While the top-down macro picture for copper is shaky and the metal has been pummelled, the physical picture is still one where availability of metal remains tight thanks to traders building huge queues for metal.
As of the 19th of June, LME stocks were a little higher than at the end of May, but the composition continues to tilt towards three warehouses. In particular, Glencore's warehouse in Johor, Malaysia has continued to soak up more metal.
The big change, however, has been in cancelled warrants, which are owners trying to take metal out of the warehouse. This has surged to over 45% of all metal on warrant in LME warehouses, with cancelled warrants in Johor particularly large.
Traders are able to hoard metal for 4 reasons. First, financing and warehouse costs are low. Second, the copper curve is in contango, so they can hedge a forward sale and make a risk free return given the low cost of carry. Third, premiums for physical delivery are high and contribute to trader profit. Finally, low load-out rates at warehouses means it takes a long time to get metal out.
It also helps that stocks in China are falling and the arbitrage into SHFE prices is open. But this is necessary for financing to work.

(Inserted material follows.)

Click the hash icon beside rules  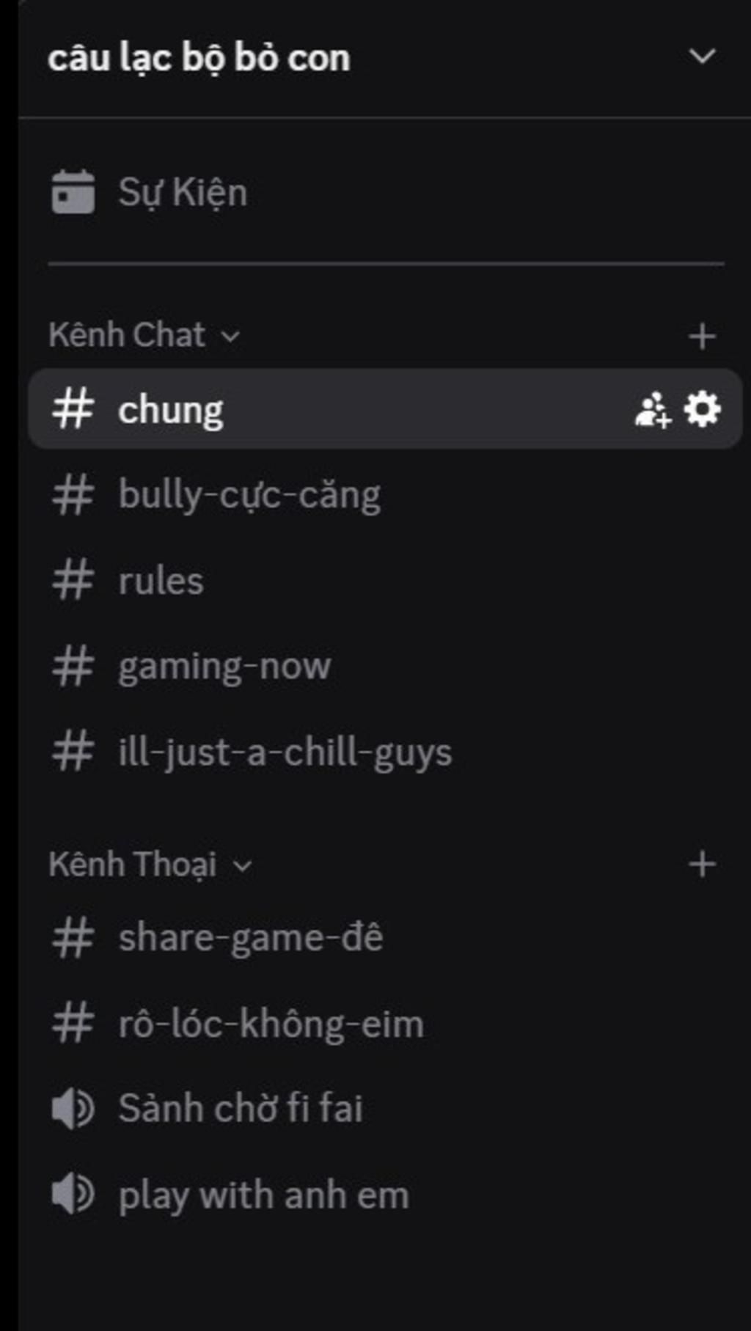(x=73, y=580)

While this is not a new phenomenon in base metals, it is new to copper. What is interesting is that unlike aluminium or zinc, the copper forward curve is in contango even though prices are relatively high. Usually contango markets occur when markets are weak, but longer dated copper prices have drifted higher and higher over the last few years.
The ability to finance copper and keep it in an LME warehouse helps limits the downside risk to spot prices, as the steeper the contango, the more profitable it is to finance inventory. But once the cost of finance rises, or if the ease of getting the metal out of the warehouse changes, the current warehouse games will end and inventory will depress prices.